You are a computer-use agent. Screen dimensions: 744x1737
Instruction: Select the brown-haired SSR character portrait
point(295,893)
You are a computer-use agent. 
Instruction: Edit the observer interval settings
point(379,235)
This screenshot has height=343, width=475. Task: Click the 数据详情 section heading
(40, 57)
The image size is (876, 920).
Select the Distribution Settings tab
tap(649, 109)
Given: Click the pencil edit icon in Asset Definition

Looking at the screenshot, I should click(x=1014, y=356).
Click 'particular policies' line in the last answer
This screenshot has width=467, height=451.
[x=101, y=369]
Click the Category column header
***
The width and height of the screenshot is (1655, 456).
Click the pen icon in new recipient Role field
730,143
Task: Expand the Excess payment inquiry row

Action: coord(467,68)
***
■ Exercise
Take from the listing every line in which the word "computer" appears.

■ Result
You are a computer-use agent. Screen dimensions: 744x1737
You are a computer-use agent. 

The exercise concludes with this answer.